On 05/16/2012 11:08 PM, Andrei Alexandrescu wrote:
On 5/16/12 1:00 PM, Steven Schveighoffer wrote:
What I think we would end up with is a streaming API with range
primitives tacked on.

- empty is clunky, but possible to implement. However, it may become
invalid (think of reading a file that is being appended to by another
process).
- popFront and front do not have any clear definition of what they refer
to. The only valid thing I can think of is bytes, and then nobody will
use them.

That's hardly saying it's "range based". I refuse to believe that people
will be thrilled by having to 'pre-configure' each front and popFront
call in order to get work done. If you want to try and convince me, I'm
willing to listen, but so far I haven't seen anything that looks at all
appetizing.

Where the two meet is in the notion of buffered streams. Ranges are by
default buffered, i.e. user code can call front() several times without
an intervening popFront() and get the same thing.  So a range has by
definition a buffer of at least one element.

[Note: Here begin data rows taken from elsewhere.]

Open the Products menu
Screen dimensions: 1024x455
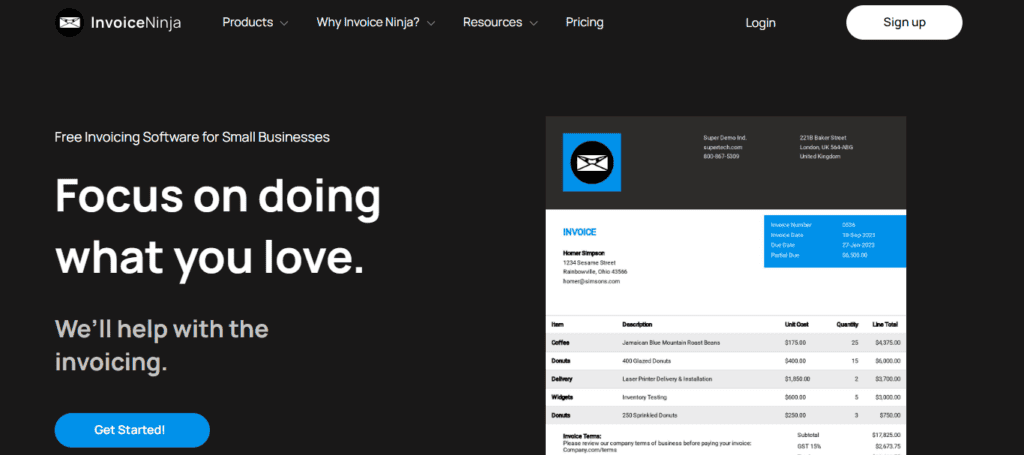coord(249,22)
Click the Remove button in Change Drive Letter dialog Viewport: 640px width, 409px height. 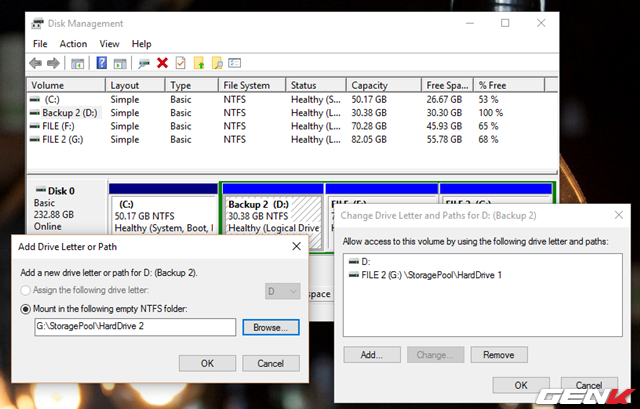[498, 354]
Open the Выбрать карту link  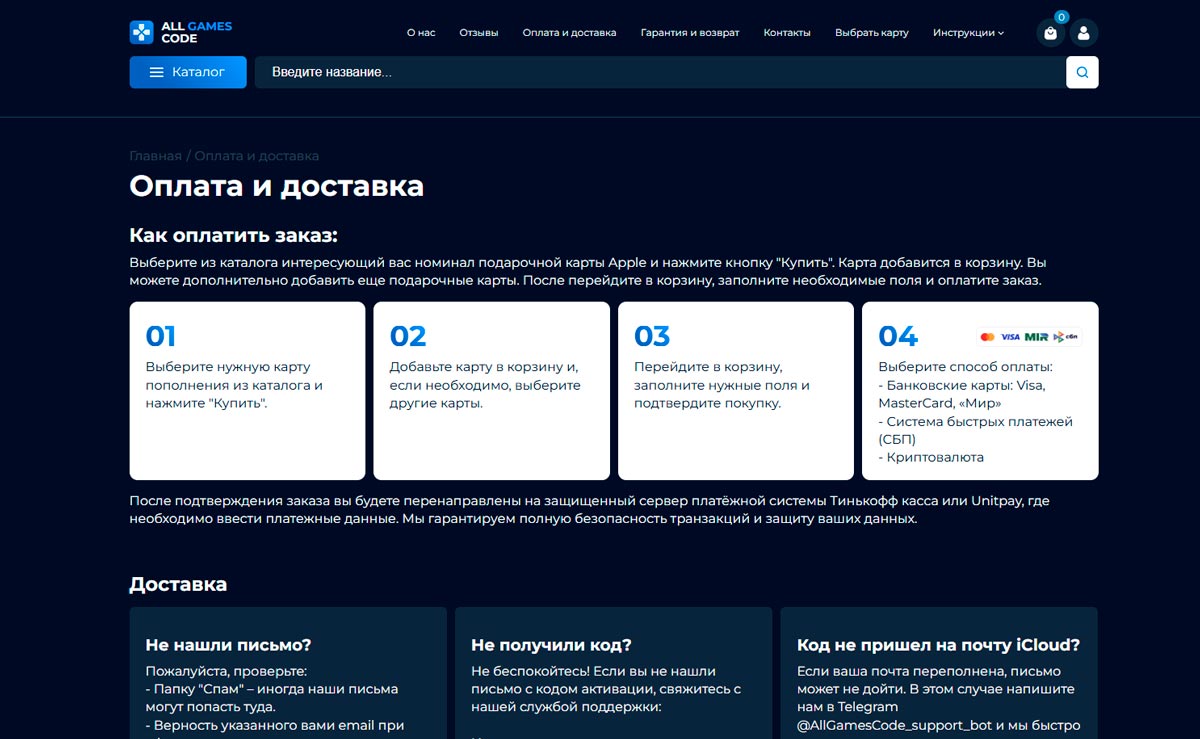872,33
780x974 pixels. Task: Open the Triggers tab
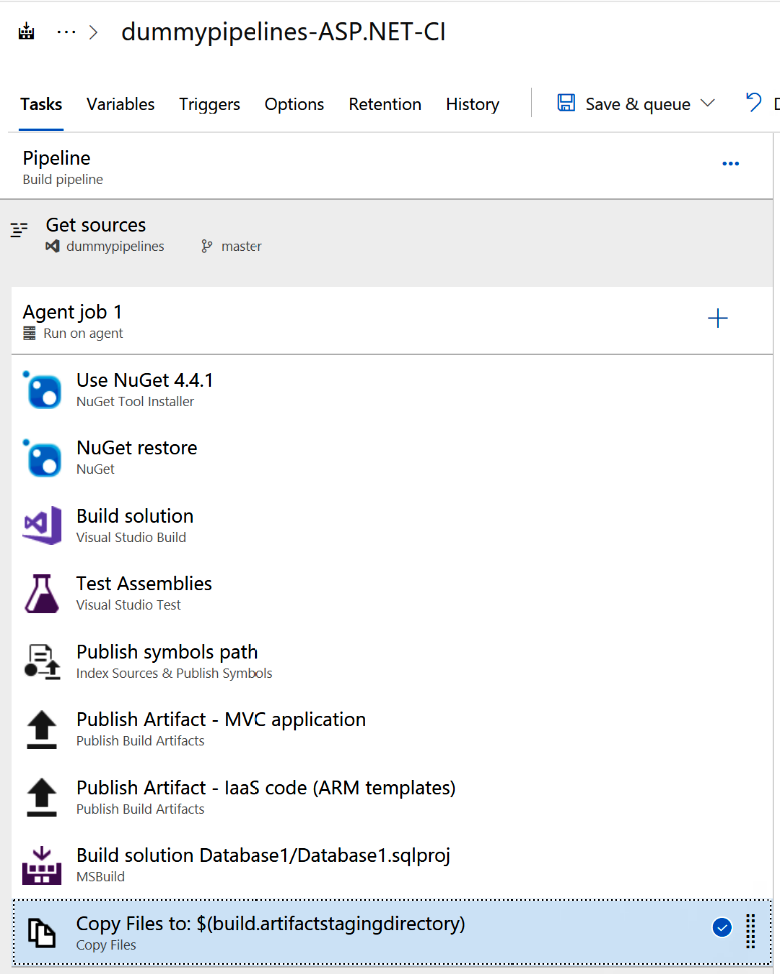209,104
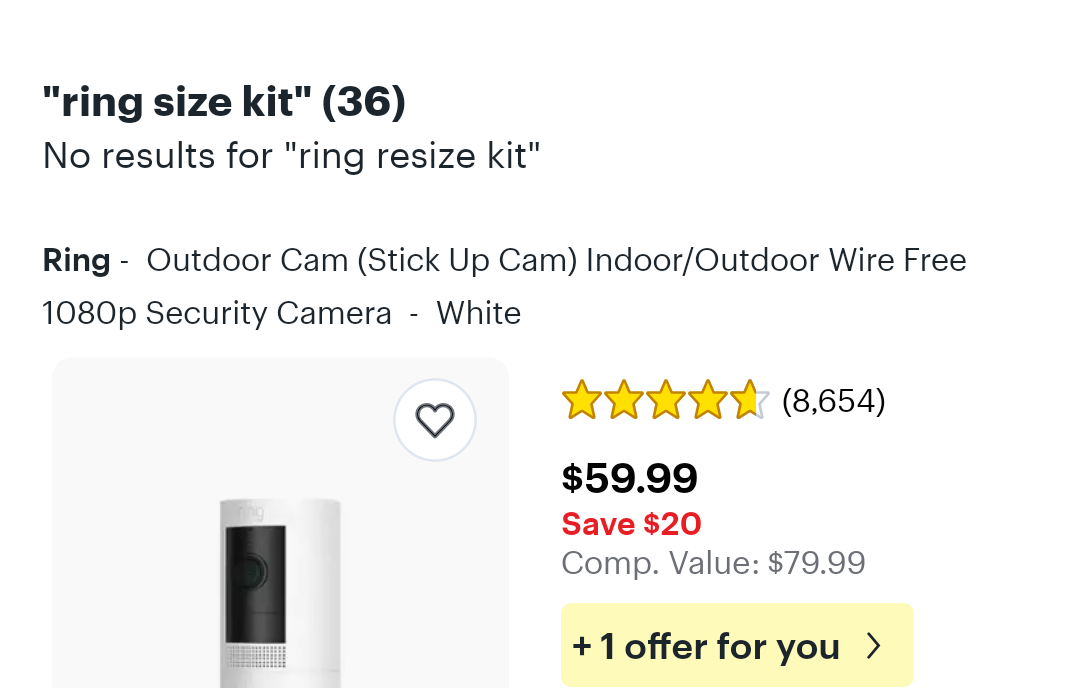Click the red Save $20 label
Viewport: 1080px width, 688px height.
[x=632, y=524]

I don't think this necessarily holds. 'front' might be computed on the fly, as it is done for std.algorithm.map.

That makes the range interface unsuitable for strictly UNbuffered
streams. On the other hand, a range could no problem offer OPTIONAL
unbuffered reads (the existence of a buffer does not preclude
availability of unbuffered transfers).

So to tie it all nicely I think we need:

1. A STRICTLY UNBUFFERED streaming abstraction

2. A notion of range that supports unbuffered transfers.